Despite the excellent results reported by Cillo et al. the impact of neoadjuvant treatment in patients awaiting liver transplantation remains unclear with conflicting reports in the literature and a lack of large randomized, prospective studies 12,13.
In the present study, patients undergoing liver transplantation for HCC in the NEOB DSA had an 85% three-year survival. When the survival data was adjusted for wait list drop-out, a 10–20% reduction in patient survival was noted at every time point out to three years. This trend continues out to at least five years; however, the present study was inadequately powered to report the data beyond three years.
Survival following surgical resection for HCC in selected candidates may be as high as 57–75% at five years (Table IV). These survival rates compare very favorably to intention to treat survival rates for liver transplantation in the NEOB DSA; making a case for surgical resection as first line therapy.
Table IV. Patient survival following surgical resection for primary liver cancer.
N | One-year survival | Three-year survival | Five-year survival | |
---|---|---|---|---|
Cillo 2* | 131 | 75% | 52% | 31% (58%)§ |
Tanaka 8 | 86 | 89.6% | ||
Margarit 1 | 37 | 92% | 70% | |
Broelsch 4 | 139 | 65% | ||
Fong 9 | 154 | 81% | 54% | 37% (57%)§ |
Llovet 6* | 77 | 85% | 62% | 51% (75%)§ |
*Intention to treat survival data.
§Five-year survival in “best candidates” for surgical resection shown in parenthesis.
There is no single, correct answer to the debate: transplant versus resection for stage I and II HCC. Liver transplantation offers the best disease-free survival for patients who actually get transplanted; however, transplant patients are subjected to wait list drop-out. Surgical resection may offer a much shorter time to definitive treatment, but has a higher rate of recurrence.
Wait times for liver transplantation vary by region and DSA. In addition, ITT survival data for transplantation and resection vary by center. The ideal treatment for patients with stage I and II HCC should be based on local experience, regional wait times and individual program's intention to treat survival for both treatment modalities.
Limitations of our study include the following. First, we are comparing liver transplant data from the NEOB DSA to surgical resection data from the published literature. Second, because wait times and outcomes vary by region and center, we suggest caution in applying the NEOB data to centers outside of our DSA. Finally, our data are only relevant for selected patients who are deemed potential candidates for both surgical resection and liver transplantation based on tumor size, location and degree of liver dysfunction.
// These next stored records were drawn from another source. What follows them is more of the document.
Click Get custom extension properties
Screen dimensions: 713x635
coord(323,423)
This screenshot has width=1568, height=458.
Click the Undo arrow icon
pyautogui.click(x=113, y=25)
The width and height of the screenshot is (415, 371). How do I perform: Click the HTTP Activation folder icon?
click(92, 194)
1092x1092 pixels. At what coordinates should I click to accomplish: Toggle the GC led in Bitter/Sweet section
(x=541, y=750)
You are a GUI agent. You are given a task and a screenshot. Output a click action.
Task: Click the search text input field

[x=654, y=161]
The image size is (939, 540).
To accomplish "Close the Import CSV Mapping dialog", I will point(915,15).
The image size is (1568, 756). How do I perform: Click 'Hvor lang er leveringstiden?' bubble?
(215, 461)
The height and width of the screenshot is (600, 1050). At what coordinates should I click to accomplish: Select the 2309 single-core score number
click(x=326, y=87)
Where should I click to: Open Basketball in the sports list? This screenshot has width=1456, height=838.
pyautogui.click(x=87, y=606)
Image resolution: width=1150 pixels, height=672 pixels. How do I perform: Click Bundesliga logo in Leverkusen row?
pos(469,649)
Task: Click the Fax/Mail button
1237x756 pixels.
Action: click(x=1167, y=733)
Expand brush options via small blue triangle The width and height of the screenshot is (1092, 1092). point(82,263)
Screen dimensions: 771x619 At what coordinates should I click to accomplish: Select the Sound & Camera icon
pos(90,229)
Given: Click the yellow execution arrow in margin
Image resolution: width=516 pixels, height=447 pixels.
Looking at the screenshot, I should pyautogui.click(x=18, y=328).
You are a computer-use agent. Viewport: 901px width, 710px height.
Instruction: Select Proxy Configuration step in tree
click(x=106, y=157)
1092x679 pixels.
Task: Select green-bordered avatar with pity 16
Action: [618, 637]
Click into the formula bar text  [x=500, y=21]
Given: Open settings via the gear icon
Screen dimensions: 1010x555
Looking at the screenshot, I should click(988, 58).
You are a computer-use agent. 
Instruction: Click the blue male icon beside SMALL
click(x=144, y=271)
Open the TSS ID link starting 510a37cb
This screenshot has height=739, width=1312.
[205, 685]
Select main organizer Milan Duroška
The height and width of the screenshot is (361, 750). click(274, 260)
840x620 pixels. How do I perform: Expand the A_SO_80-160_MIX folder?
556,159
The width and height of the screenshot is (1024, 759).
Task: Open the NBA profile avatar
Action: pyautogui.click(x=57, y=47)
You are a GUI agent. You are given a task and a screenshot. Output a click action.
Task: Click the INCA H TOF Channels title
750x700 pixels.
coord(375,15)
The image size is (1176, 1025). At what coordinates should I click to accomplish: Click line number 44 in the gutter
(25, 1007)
In conclusion, there is no universally appropriate answer to the debate of transplantation versus resection for treatment of stage I and II HCC. The decision needs to be made based on local ITT survival for both therapies, which will vary based on local wait times for transplantation and experience.
Long wait times for liver transplantation result in wait list drop-out which adversely affects ITT survival in transplant centers served by the NEOB. These data should be deliberately and actively used in the patient counseling and decision-making process when recommending transplant versus resection as first line therapy for stage I or II HCC in our region.